Word and element pointing entries:
──────────────────────────────
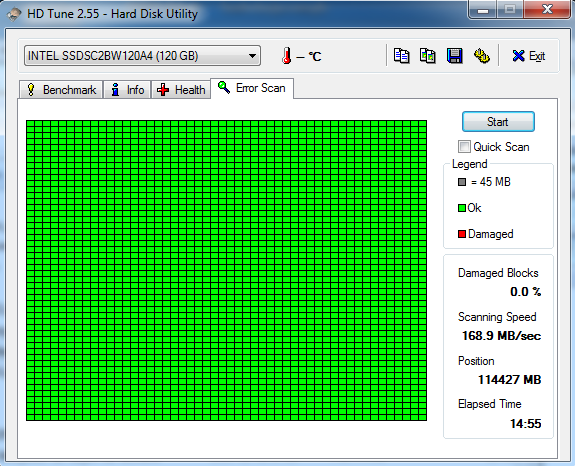This screenshot has height=466, width=575.
Task: Click the HD Tune title bar icon
Action: [14, 14]
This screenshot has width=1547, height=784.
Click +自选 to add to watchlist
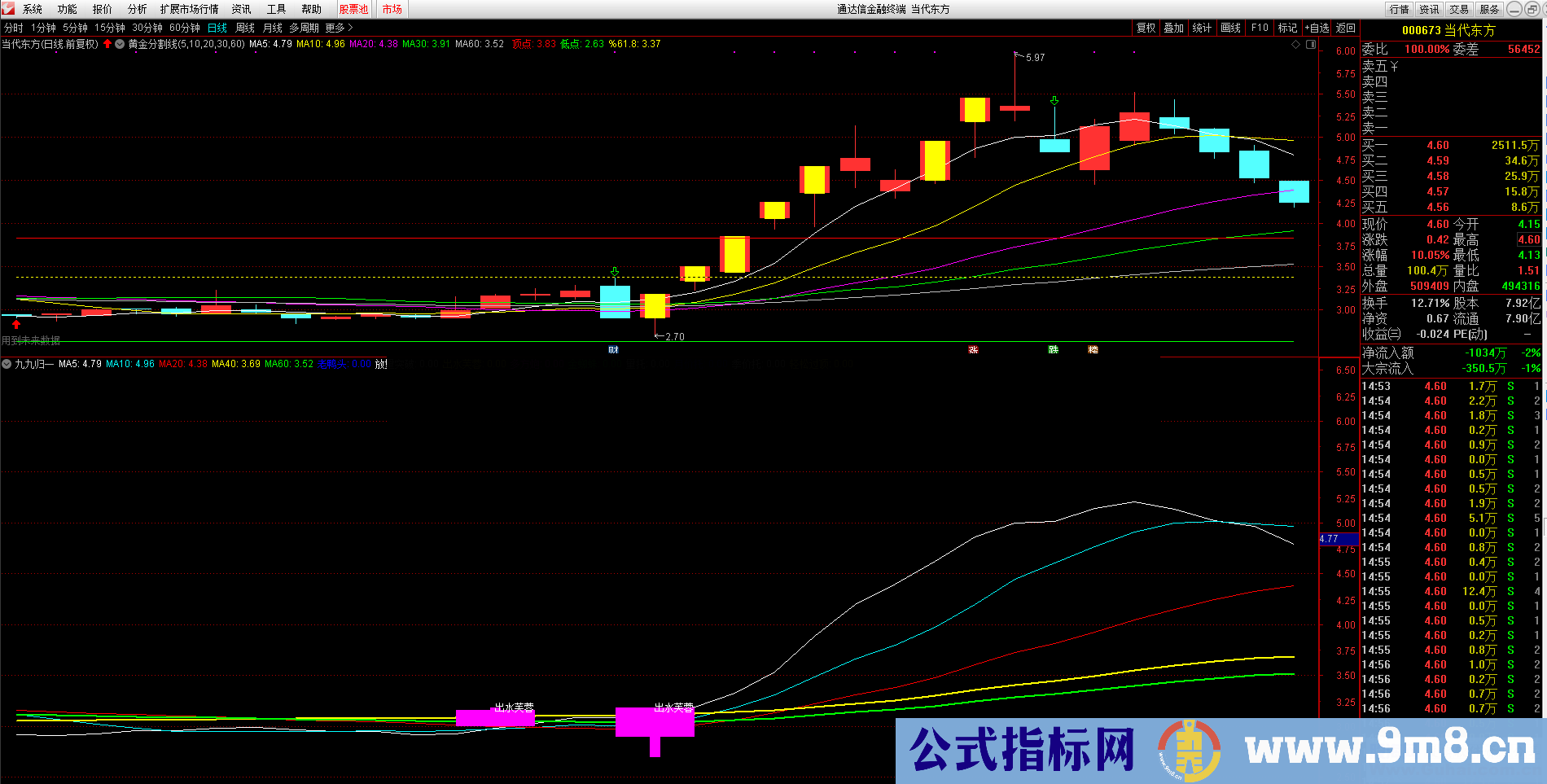click(x=1317, y=28)
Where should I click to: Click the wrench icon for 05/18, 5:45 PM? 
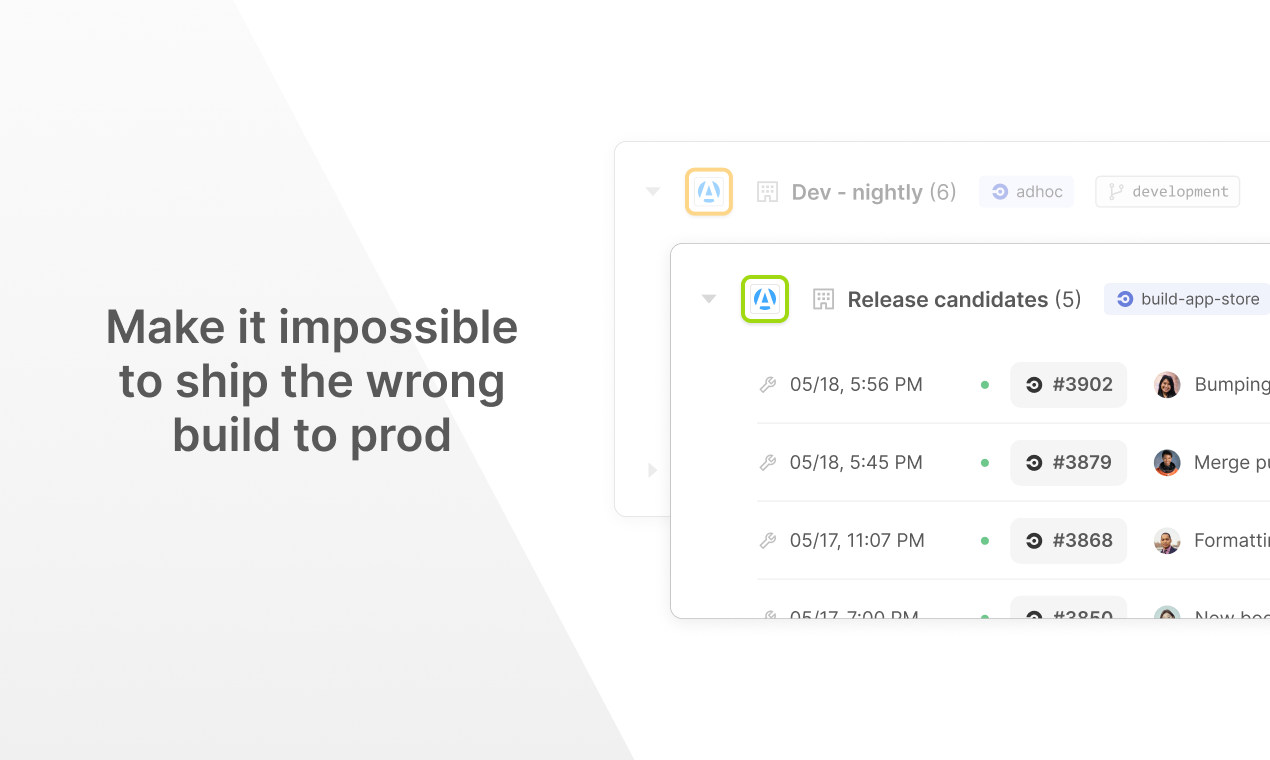tap(768, 462)
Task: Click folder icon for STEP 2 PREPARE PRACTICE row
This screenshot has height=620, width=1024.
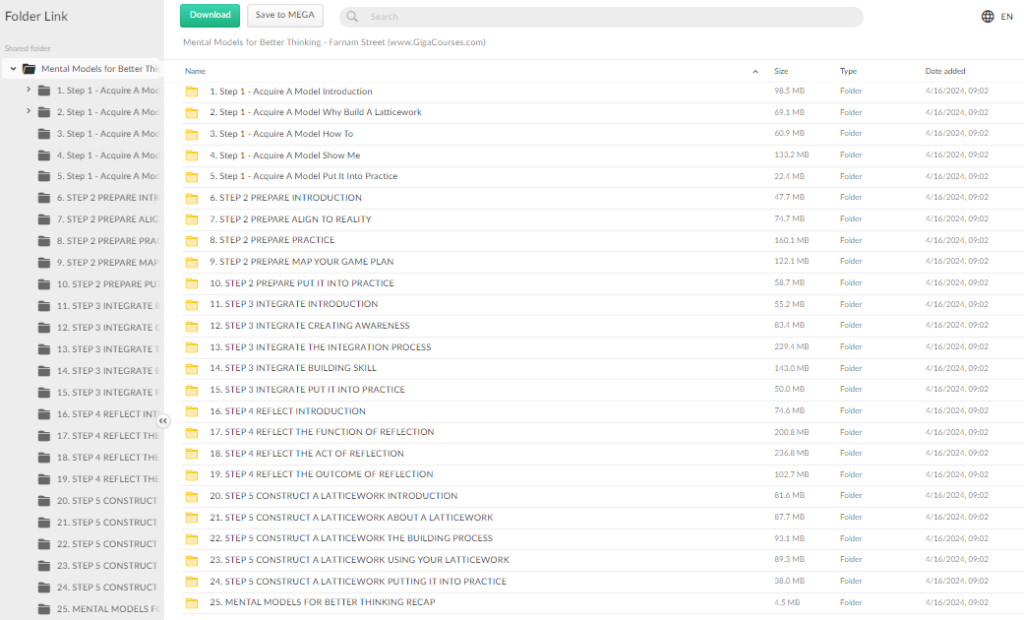Action: pos(192,241)
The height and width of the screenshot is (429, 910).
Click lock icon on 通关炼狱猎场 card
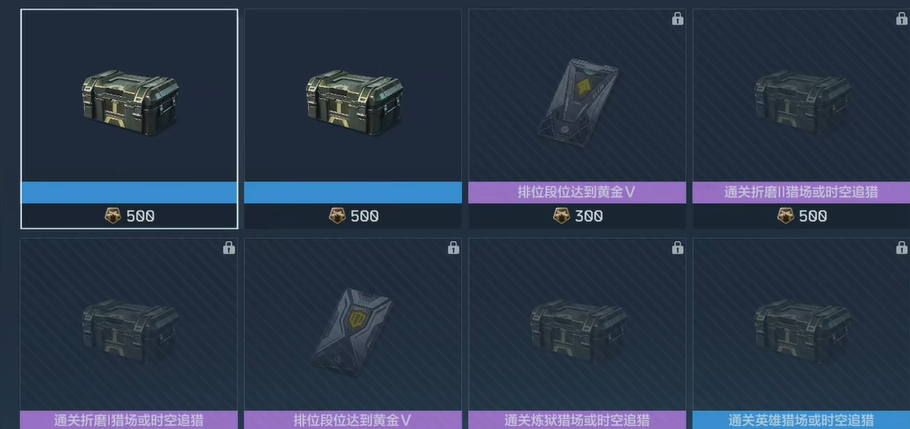[677, 248]
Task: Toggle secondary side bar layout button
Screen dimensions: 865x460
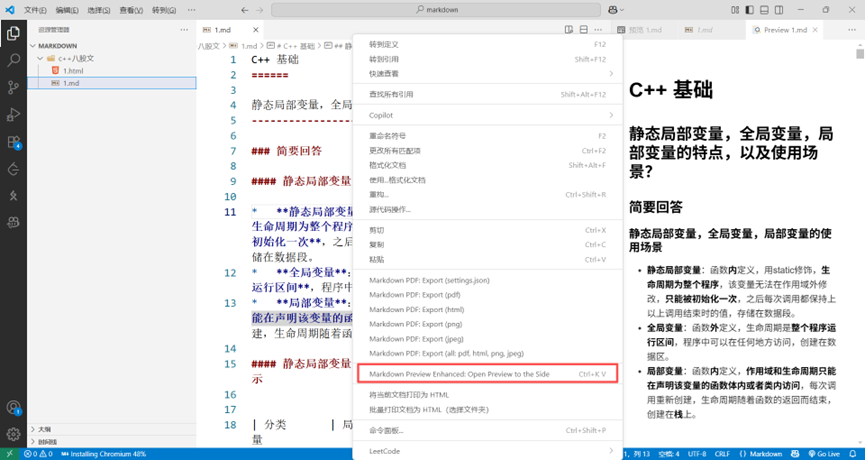Action: (x=779, y=10)
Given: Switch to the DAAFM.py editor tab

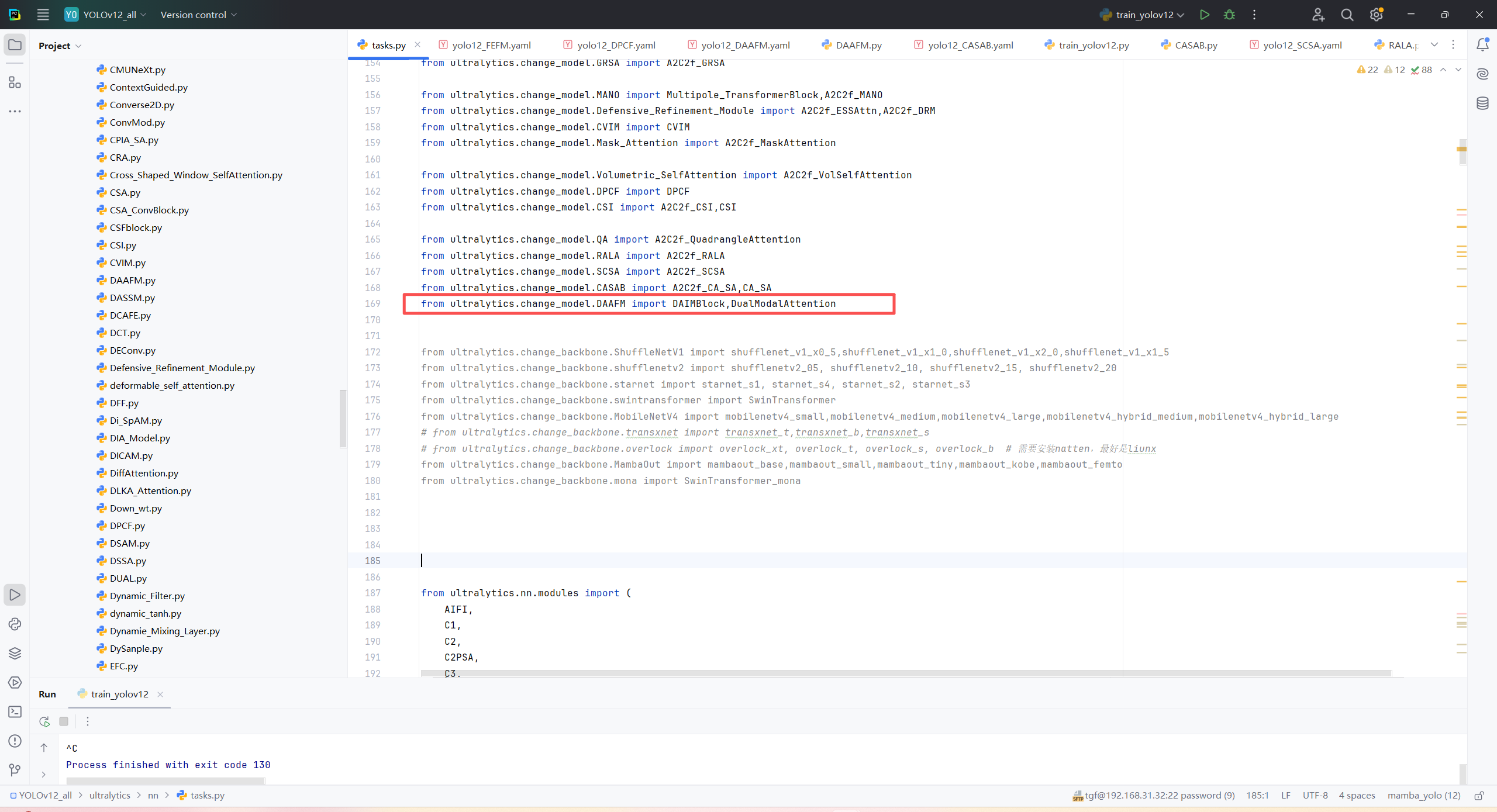Looking at the screenshot, I should [858, 45].
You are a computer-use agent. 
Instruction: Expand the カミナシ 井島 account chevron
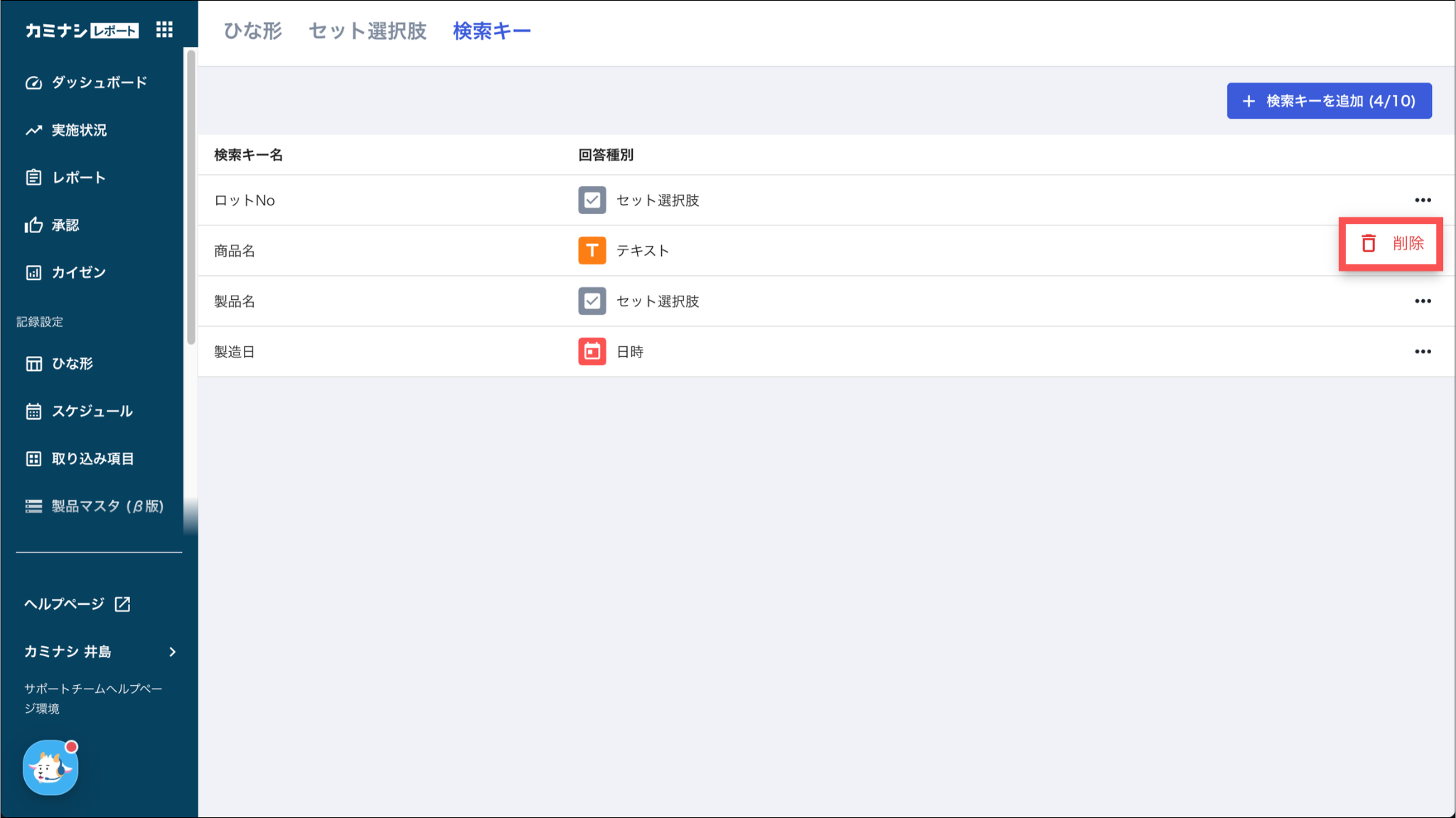[173, 652]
──────────────────────────────
WORK INSTRUCTIONS:
Repeat every line of the entries word for word, but leave out the pictures.

EXERCISE ANSWER:
This screenshot has height=466, width=575.
Task: Click the HD Tune title bar icon
Action: [14, 14]
This screenshot has width=1547, height=784.
Click +自选 to add to watchlist
click(x=1317, y=28)
Where should I click to: Click the wrench icon for 05/18, 5:45 PM? 
tap(768, 462)
Task: Click folder icon for STEP 2 PREPARE PRACTICE row
This screenshot has height=620, width=1024.
Action: pos(192,241)
The height and width of the screenshot is (429, 910).
Click lock icon on 通关炼狱猎场 card
[677, 248]
Task: Toggle secondary side bar layout button
Screen dimensions: 865x460
Action: (x=779, y=10)
Given: Switch to the DAAFM.py editor tab

Looking at the screenshot, I should [858, 45].
You are a computer-use agent. 
Instruction: Expand the カミナシ 井島 account chevron
[173, 652]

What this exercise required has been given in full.